=== EXERCISE AIM ===
Records follow. Select each line holding "resolution".

** Opening SOURCE DATA block **

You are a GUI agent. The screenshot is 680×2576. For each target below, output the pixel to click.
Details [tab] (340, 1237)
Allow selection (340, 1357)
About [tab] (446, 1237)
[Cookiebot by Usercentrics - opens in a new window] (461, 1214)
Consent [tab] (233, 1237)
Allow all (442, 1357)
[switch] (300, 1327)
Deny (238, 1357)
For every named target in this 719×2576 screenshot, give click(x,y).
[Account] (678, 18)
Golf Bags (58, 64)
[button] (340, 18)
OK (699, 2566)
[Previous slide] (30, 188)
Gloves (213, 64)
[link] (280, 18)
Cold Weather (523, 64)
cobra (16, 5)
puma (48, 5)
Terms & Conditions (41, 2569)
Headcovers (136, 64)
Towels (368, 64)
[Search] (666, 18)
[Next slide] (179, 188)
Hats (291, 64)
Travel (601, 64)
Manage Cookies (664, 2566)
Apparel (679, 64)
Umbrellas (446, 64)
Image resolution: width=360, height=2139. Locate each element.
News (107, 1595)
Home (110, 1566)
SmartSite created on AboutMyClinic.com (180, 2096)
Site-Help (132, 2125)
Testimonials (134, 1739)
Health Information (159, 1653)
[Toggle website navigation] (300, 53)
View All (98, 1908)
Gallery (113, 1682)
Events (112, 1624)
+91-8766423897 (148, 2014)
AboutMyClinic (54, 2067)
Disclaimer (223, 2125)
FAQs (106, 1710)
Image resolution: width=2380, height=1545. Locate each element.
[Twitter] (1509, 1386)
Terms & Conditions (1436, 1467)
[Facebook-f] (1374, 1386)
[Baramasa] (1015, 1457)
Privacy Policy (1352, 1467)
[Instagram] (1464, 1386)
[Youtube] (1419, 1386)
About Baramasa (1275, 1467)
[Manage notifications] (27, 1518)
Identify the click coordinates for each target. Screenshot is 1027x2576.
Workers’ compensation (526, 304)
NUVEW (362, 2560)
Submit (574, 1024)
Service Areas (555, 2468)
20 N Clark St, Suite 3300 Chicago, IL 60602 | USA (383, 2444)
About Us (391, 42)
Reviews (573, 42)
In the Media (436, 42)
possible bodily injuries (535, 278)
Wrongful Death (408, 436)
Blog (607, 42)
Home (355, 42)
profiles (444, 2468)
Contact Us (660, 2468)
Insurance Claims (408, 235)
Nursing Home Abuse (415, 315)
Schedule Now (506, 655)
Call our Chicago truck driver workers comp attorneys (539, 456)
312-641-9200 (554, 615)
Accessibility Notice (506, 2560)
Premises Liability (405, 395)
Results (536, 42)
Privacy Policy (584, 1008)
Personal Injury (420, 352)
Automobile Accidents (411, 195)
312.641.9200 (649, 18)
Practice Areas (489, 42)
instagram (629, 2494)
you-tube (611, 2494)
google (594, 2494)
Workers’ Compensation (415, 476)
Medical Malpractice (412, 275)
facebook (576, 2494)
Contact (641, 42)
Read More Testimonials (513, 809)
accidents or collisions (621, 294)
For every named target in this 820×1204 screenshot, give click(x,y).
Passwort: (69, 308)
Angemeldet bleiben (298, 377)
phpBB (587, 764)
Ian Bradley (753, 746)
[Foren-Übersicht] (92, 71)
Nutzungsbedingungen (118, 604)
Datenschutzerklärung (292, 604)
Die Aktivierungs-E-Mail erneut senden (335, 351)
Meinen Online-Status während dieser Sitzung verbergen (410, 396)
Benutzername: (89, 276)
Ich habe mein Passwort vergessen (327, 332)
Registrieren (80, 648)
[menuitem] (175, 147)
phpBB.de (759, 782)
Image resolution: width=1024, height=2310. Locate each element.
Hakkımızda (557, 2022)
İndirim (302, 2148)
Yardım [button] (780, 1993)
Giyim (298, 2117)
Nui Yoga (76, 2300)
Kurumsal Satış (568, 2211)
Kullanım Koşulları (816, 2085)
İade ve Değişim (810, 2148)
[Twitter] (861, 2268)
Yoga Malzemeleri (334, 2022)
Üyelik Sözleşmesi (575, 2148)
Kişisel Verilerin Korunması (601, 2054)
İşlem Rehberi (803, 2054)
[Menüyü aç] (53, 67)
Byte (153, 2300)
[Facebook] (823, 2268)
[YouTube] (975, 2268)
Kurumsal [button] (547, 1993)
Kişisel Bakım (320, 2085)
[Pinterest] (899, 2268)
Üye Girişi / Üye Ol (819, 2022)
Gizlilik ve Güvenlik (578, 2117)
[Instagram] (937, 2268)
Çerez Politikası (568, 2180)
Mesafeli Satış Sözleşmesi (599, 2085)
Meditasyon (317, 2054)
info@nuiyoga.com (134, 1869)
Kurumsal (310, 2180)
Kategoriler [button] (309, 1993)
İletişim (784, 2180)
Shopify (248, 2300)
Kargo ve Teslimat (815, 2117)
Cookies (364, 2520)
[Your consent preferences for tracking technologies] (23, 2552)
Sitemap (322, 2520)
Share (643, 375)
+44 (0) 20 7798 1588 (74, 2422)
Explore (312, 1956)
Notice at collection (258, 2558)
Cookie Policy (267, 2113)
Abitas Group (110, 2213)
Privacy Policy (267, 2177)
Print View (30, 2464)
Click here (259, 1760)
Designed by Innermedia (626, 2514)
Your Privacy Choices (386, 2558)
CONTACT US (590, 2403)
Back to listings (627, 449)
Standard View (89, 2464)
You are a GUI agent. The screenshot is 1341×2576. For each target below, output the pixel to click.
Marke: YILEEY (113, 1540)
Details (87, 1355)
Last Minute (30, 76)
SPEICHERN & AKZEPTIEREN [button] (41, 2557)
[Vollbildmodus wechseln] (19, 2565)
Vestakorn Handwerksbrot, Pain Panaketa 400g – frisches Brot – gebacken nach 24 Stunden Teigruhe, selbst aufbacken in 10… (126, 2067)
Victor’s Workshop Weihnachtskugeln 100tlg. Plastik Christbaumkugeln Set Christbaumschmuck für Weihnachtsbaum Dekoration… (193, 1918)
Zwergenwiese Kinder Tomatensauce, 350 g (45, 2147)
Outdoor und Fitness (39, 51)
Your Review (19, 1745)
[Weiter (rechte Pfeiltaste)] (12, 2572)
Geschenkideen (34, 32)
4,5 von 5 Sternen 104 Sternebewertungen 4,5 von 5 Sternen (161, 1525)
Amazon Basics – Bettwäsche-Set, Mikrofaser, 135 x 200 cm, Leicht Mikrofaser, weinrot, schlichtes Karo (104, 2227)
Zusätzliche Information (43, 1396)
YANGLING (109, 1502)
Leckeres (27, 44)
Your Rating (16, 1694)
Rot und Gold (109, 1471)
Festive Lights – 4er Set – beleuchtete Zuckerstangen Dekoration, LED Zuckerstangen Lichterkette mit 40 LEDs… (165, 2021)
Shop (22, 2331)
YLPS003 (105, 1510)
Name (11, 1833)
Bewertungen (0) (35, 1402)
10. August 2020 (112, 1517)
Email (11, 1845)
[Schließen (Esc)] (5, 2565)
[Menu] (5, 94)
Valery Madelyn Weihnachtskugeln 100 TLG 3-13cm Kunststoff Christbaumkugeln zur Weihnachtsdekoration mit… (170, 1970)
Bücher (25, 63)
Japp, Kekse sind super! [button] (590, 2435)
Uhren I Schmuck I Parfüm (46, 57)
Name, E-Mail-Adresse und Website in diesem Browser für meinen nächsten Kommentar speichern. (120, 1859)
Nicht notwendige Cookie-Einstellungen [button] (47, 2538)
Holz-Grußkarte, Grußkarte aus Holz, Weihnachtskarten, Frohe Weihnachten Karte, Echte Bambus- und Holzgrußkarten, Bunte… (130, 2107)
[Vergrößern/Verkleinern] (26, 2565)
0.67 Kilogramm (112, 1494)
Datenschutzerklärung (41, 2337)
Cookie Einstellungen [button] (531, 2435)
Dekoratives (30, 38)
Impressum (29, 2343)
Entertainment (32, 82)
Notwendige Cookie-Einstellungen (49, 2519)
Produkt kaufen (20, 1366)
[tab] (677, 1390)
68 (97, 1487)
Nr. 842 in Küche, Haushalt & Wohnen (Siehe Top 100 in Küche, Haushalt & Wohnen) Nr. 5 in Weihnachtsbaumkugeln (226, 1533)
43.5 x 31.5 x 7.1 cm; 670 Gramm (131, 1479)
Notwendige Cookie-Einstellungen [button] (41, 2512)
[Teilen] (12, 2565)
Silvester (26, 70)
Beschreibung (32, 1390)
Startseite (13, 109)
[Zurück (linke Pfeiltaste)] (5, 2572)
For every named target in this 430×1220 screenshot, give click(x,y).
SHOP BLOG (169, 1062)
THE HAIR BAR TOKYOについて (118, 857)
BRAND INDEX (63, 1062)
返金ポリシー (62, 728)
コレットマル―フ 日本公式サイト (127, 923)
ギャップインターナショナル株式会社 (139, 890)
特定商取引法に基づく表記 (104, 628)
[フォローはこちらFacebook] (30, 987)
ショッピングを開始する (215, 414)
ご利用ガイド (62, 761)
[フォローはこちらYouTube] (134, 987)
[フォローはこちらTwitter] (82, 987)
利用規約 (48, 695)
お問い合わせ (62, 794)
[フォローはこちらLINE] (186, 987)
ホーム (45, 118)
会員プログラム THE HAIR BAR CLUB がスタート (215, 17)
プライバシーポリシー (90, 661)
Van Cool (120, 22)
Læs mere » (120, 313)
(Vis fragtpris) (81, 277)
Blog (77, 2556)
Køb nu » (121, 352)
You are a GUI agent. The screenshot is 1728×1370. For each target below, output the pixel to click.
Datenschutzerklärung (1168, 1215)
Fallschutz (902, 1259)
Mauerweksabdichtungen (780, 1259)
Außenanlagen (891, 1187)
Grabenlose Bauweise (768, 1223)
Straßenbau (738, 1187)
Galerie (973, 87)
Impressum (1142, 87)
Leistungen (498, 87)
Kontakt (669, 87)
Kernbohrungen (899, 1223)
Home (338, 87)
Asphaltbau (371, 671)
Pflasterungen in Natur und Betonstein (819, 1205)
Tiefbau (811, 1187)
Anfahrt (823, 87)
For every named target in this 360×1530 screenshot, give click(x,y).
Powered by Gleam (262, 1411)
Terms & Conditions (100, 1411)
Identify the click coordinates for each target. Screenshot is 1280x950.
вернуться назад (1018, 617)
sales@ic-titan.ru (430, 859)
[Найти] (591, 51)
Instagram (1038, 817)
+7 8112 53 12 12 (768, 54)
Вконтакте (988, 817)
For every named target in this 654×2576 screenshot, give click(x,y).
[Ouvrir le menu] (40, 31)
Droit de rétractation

** Closing SOURCE DATA block **

=== TASK RESPONSE ===
Image resolution: width=360, height=2139. Locate each element.
Image resolution: width=2380, height=1545. Locate each element.
Image resolution: width=1024, height=2310. Locate each element.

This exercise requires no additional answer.